EXERCISE
When you reach the line that contains "This screenshot has height=812, width=1506." in the data below, start reproducing lines exactly, and stop after the line that contains "Task: Click the RBC shield logo".
--- EXTRACTED MATERIAL Enclosed Below ---
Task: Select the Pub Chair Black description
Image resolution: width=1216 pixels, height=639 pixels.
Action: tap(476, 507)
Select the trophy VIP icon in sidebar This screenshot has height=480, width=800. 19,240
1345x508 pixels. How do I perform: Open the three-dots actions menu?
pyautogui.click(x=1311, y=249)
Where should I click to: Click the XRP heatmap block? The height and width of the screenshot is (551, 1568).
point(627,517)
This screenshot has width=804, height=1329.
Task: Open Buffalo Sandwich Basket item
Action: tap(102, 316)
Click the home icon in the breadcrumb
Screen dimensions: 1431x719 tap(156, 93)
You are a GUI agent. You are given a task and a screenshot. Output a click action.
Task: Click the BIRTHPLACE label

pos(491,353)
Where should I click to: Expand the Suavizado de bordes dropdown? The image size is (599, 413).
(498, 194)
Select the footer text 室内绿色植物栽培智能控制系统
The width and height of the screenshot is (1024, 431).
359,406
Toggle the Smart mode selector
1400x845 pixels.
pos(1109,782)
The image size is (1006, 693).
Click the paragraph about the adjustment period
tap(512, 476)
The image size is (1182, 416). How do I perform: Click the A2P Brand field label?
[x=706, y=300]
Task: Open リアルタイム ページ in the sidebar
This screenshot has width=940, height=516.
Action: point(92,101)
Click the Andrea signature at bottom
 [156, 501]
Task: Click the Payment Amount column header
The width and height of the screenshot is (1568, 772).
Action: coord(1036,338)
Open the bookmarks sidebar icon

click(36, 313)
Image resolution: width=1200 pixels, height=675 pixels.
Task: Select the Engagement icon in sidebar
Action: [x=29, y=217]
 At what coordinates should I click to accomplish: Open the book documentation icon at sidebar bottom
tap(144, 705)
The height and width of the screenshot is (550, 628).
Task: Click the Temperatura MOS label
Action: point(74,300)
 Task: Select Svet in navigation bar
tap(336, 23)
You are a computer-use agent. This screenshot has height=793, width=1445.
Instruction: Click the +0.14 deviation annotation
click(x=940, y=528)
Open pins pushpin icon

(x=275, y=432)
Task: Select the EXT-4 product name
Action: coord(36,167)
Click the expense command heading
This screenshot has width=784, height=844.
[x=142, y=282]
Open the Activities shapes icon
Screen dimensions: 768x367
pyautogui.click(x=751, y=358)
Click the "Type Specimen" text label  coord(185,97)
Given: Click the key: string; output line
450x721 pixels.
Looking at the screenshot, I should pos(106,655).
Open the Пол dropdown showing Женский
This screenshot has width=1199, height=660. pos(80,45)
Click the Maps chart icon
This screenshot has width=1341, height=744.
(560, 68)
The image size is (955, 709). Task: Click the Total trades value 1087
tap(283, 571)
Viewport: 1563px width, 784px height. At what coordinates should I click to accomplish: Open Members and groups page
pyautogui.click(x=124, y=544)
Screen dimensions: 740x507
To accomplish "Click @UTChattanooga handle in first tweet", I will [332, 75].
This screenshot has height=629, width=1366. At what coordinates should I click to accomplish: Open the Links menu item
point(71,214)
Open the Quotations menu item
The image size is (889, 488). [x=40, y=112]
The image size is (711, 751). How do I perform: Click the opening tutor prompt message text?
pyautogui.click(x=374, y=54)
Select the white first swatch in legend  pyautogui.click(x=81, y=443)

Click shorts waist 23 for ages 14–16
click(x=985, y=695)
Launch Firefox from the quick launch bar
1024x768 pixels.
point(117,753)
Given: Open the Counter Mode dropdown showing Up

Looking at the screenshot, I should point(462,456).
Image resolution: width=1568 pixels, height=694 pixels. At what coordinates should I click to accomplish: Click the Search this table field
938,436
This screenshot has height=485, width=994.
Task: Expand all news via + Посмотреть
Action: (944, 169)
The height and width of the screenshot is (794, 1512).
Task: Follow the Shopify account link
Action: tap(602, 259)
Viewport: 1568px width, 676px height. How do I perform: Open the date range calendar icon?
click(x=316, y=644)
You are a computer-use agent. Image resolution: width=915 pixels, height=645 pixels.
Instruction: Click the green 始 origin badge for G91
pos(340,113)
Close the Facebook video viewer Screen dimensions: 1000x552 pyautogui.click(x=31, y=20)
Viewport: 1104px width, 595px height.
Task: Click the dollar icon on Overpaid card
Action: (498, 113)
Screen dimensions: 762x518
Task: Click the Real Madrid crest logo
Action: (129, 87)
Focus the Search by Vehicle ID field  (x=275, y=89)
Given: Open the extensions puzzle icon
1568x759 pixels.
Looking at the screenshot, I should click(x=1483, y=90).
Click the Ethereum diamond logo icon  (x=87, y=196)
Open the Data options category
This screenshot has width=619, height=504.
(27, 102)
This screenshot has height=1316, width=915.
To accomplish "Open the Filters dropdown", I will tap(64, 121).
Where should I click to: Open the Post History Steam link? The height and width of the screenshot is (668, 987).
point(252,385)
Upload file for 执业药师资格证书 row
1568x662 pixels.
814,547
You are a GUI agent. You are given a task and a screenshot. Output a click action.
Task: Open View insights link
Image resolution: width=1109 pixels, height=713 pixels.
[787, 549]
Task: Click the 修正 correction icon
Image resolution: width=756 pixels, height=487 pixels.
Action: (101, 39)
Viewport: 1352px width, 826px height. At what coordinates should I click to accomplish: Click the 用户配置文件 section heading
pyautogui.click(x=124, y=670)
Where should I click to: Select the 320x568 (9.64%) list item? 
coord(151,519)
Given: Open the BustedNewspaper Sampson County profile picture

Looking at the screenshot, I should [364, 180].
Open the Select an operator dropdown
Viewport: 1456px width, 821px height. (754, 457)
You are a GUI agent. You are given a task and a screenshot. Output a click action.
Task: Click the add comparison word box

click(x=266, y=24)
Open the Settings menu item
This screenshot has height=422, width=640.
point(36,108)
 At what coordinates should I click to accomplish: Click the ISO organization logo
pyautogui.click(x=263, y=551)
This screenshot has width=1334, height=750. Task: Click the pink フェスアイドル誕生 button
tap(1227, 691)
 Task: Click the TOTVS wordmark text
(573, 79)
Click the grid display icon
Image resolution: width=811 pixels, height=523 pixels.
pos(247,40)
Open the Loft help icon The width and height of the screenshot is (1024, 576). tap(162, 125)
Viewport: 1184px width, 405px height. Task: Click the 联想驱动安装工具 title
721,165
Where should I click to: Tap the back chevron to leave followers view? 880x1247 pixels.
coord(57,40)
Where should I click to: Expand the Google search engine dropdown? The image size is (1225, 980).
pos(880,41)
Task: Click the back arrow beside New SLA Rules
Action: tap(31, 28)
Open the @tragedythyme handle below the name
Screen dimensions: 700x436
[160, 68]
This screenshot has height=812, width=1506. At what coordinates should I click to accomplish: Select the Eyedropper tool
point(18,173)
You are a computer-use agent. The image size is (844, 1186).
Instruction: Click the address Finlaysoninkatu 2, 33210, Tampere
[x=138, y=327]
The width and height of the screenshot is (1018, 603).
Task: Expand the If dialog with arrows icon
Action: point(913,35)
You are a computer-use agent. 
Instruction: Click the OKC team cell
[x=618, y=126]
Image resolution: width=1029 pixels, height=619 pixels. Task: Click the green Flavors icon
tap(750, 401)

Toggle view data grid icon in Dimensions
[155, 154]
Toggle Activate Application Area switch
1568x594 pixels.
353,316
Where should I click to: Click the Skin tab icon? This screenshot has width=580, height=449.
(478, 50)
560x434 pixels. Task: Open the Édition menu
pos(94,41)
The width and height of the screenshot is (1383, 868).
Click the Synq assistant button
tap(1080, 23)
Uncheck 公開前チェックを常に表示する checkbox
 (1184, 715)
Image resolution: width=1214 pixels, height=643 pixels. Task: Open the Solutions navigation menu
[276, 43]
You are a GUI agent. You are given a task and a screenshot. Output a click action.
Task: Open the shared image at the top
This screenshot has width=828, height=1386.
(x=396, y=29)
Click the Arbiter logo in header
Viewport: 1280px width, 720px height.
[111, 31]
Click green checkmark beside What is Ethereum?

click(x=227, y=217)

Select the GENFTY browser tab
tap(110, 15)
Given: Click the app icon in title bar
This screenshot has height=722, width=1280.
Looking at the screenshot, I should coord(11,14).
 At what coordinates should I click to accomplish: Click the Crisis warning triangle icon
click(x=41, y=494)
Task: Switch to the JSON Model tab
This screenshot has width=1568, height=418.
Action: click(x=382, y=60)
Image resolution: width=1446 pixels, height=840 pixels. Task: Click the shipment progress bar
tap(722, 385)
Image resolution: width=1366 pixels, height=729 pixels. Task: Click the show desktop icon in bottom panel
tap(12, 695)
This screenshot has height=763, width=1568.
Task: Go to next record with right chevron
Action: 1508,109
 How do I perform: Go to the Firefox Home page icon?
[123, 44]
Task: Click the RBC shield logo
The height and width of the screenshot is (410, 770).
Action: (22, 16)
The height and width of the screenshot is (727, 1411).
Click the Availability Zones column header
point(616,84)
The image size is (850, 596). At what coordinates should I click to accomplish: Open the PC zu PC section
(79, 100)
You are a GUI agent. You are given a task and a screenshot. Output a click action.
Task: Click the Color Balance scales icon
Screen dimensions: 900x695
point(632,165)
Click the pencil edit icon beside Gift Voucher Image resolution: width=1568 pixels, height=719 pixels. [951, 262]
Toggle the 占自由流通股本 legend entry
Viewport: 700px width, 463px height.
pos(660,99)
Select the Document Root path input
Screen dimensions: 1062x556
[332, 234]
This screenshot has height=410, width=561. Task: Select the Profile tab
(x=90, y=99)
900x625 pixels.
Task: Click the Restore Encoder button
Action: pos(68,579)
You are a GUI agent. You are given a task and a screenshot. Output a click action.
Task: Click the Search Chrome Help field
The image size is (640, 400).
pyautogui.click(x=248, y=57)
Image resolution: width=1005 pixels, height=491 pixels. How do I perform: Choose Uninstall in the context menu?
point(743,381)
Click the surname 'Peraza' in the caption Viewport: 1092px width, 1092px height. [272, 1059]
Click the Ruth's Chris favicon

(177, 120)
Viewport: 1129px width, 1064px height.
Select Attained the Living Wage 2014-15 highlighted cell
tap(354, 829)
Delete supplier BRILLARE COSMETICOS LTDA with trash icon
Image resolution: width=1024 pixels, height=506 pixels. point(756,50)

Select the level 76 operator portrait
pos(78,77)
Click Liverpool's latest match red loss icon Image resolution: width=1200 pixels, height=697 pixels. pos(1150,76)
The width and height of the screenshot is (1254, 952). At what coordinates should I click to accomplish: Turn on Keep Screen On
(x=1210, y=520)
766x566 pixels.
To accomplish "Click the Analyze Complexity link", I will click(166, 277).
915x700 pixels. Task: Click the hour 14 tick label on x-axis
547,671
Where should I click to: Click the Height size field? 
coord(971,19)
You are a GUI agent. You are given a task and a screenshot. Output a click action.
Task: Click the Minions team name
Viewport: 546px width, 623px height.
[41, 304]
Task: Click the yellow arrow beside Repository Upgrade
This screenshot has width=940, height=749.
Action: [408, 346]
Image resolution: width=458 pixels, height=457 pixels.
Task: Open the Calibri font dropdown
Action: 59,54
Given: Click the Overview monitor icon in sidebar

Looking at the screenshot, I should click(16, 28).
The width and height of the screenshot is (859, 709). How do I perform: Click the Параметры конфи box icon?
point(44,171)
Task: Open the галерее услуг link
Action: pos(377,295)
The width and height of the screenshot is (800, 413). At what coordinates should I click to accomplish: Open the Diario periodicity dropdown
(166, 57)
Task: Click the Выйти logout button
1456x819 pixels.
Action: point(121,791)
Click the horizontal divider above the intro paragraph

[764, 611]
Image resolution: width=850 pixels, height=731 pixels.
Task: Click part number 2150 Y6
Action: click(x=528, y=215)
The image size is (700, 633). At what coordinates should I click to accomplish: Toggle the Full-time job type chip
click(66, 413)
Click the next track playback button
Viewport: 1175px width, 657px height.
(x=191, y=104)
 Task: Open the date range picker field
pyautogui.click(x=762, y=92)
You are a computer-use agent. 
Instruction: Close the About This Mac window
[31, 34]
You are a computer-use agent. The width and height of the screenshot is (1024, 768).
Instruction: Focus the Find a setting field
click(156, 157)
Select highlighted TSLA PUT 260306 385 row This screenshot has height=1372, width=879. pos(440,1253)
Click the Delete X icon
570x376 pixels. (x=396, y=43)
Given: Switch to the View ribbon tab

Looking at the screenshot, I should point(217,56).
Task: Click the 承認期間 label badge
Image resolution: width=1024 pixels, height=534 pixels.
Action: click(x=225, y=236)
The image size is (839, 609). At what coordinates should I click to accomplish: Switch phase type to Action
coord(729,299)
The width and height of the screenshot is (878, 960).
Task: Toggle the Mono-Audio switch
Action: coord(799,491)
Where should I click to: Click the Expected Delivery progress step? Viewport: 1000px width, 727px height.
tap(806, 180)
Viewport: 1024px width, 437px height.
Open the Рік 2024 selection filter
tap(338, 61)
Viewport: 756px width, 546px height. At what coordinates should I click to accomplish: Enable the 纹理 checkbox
--- End of Enclosed EXTRACTED MATERIAL ---
PROBLEM SOLUTION
This screenshot has height=812, width=1506. At what coordinates should I click to accomplish: Select the Eyedropper tool
point(18,173)
You are a computer-use agent. The image size is (844, 1186).
Instruction: Click the address Finlaysoninkatu 2, 33210, Tampere
[x=138, y=327]
The width and height of the screenshot is (1018, 603).
Task: Expand the If dialog with arrows icon
Action: point(913,35)
You are a computer-use agent. 
Instruction: Click the OKC team cell
[x=618, y=126]
Image resolution: width=1029 pixels, height=619 pixels. Task: Click the green Flavors icon
tap(750, 401)

Toggle view data grid icon in Dimensions
[155, 154]
Toggle Activate Application Area switch
1568x594 pixels.
353,316
Where should I click to: Click the Skin tab icon? This screenshot has width=580, height=449.
(478, 50)
560x434 pixels. Task: Open the Édition menu
pos(94,41)
The width and height of the screenshot is (1383, 868).
Click the Synq assistant button
tap(1080, 23)
Uncheck 公開前チェックを常に表示する checkbox
 (1184, 715)
Image resolution: width=1214 pixels, height=643 pixels. Task: Open the Solutions navigation menu
[276, 43]
You are a GUI agent. You are given a task and a screenshot. Output a click action.
Task: Open the shared image at the top
This screenshot has width=828, height=1386.
(x=396, y=29)
Click the Arbiter logo in header
Viewport: 1280px width, 720px height.
[111, 31]
Click green checkmark beside What is Ethereum?

click(x=227, y=217)

Select the GENFTY browser tab
tap(110, 15)
Given: Click the app icon in title bar
This screenshot has height=722, width=1280.
Looking at the screenshot, I should coord(11,14).
 At what coordinates should I click to accomplish: Click the Crisis warning triangle icon
click(x=41, y=494)
Task: Switch to the JSON Model tab
This screenshot has width=1568, height=418.
Action: click(x=382, y=60)
Image resolution: width=1446 pixels, height=840 pixels. Task: Click the shipment progress bar
tap(722, 385)
Image resolution: width=1366 pixels, height=729 pixels. Task: Click the show desktop icon in bottom panel
tap(12, 695)
This screenshot has height=763, width=1568.
Task: Go to next record with right chevron
Action: 1508,109
 How do I perform: Go to the Firefox Home page icon?
[123, 44]
Task: Click the RBC shield logo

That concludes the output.